Другой критик писал, что ваши «миры статичны. Они могут насыщаться навязчивыми идеями, но они не распадаются на части, подобно мирам повседневной реальности». Вы согласны? Есть ли элемент статики в ваших взглядах на мир?
Чьей «реальности»? «Повседневной» где? Позвольте мне заметить, что само выражение «повседневная реальность» совершенно статично, поскольку предполагает положение абсолютно объективное, повсюду известное, которое поддается постоянному наблюдению. Я подозреваю, что вы выдумали этого специалиста по «повседневной реальности». Ни того, ни другого не существует.
Он существует [называет имя]. Еще один критик сказал, что вы «унижаете» ваших героев «до состояния зашифрованных знаков в космическом фарсе». Я не согласен: Гумберт, хотя и комичен, имеет трогательные и яркие черты — черты испорченного художника.
Я сказал бы иначе: Гумберт Гумберт — пустой и жестокий негодяй, которому удается казаться «трогательным». Этот эпитет, в его точном душещипательном смысле, может относиться только к моей бедной девочке. Кроме того, как я могу «унизить» до уровня зашифрованных знаков и т. д. то, что я сам изобрел? Можно «унизить» реальное лицо, но никак не призрак.
Э.М. Форстер{132} говорит, что его главные герои всегда захватывают власть и диктуют ход его романов. Возникала ли у вас такая проблема, или вы всегда полностью контролируете ситуацию?

□ □ □ □ □

● **ЧТО СДЕЛАТЬ**:
A) Как в отрывке интервью отвечающий характеризует Гумберта Гумберта?
B) Продолжите отрывок интервью о героях и критиках с того места, где он обрывается.
Записи здесь никакой роли не играют.

● **ЗАПИСИ**:

□ □ □ □ □

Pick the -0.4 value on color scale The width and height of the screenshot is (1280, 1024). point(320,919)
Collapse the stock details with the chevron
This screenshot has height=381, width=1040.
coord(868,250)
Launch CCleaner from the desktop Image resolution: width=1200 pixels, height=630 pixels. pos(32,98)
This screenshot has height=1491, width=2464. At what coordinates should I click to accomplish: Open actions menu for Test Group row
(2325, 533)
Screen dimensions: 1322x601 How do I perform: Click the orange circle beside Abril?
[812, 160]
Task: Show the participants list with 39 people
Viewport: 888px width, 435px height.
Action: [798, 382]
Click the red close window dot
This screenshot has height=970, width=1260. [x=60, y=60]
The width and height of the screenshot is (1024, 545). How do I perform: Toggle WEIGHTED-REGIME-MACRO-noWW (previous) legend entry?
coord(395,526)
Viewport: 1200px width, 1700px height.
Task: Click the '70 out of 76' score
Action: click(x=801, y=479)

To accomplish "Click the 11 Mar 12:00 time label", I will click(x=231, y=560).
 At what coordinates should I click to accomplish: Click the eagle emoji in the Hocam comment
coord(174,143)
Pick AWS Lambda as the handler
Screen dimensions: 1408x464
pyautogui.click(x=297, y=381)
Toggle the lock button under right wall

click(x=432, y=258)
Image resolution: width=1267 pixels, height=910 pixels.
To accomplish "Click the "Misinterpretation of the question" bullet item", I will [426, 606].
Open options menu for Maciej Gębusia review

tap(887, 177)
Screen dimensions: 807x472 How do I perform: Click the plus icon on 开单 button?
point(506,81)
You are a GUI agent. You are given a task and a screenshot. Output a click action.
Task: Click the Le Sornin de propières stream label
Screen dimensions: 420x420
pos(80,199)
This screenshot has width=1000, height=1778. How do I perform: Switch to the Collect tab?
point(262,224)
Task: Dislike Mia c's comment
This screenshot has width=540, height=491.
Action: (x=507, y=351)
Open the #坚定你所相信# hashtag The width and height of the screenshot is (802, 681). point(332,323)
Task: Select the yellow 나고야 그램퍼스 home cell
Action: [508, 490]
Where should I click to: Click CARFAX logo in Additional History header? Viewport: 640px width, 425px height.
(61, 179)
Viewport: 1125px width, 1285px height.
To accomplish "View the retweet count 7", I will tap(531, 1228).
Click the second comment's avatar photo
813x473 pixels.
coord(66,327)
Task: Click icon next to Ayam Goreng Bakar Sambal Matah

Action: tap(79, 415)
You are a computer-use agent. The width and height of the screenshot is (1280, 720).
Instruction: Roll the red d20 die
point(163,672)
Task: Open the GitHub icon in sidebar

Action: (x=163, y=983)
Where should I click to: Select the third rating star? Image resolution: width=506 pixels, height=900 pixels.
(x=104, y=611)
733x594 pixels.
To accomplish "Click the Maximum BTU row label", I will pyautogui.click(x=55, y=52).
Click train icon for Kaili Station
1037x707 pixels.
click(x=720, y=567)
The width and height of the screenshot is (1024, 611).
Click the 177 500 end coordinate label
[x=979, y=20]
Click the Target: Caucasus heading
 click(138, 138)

□ □ □ □ □

● **ВЫПОЛНЕННЫЕ ЗАДАНИЯ**:
A) Как пустого и жестокого негодяя, которому удается казаться «трогательным».

B)
Мое знакомство с творчеством г-на Форстера ограничивается одним романом, который мне не нравится; и вообще, не он породил на свет это маленькое банальное замечание, что герои отбиваются от рук: оно также старо, как перо для письма; хотя, конечно, можно посочувствовать его персонажам, если они пытаются уклониться от путешествия в Индию или куда там он их посылает. Мои герои — это рабы на галерах.
Кларенс Браун{133} из Принстона выявил поразительные параллели в ваших сочинениях. Он говорит, что вы «чрезвычайно часто повторяетесь» и что совершенно различными способами вы, по существу, говорите одно и то же. Он указывает, что судьба — это «муза Набокова». Осознаете ли вы, что «повторяетесь» или, говоря иначе, что вы сознательно стремитесь к единству всех ваших книг?
Не думаю, что читал эссе Кларенса Брауна, но, кажется, в его словах что-то есть. Писатели, зависимые от других, кажутся разнообразными, поскольку они подражают многим и из прошлого, и из настоящего. В то время как художественная индивидуальность может воспроизводить только саму себя.
Думаете ли вы, что литературная критика сколько-нибудь целенаправленна: вообще или конкретно в отношении ваших книг? Бывает ли она поучительна?
Цель критики — сказать что-нибудь о книге, которую критик читал или не читал. Критика может быть поучительной в том смысле, что она дает читателям и автору книги некоторое представление либо об уме критика, либо о его искренности, либо и о том и о другом.
А роль редактора? Помог ли вам когда-нибудь редактор чисто литературным советом?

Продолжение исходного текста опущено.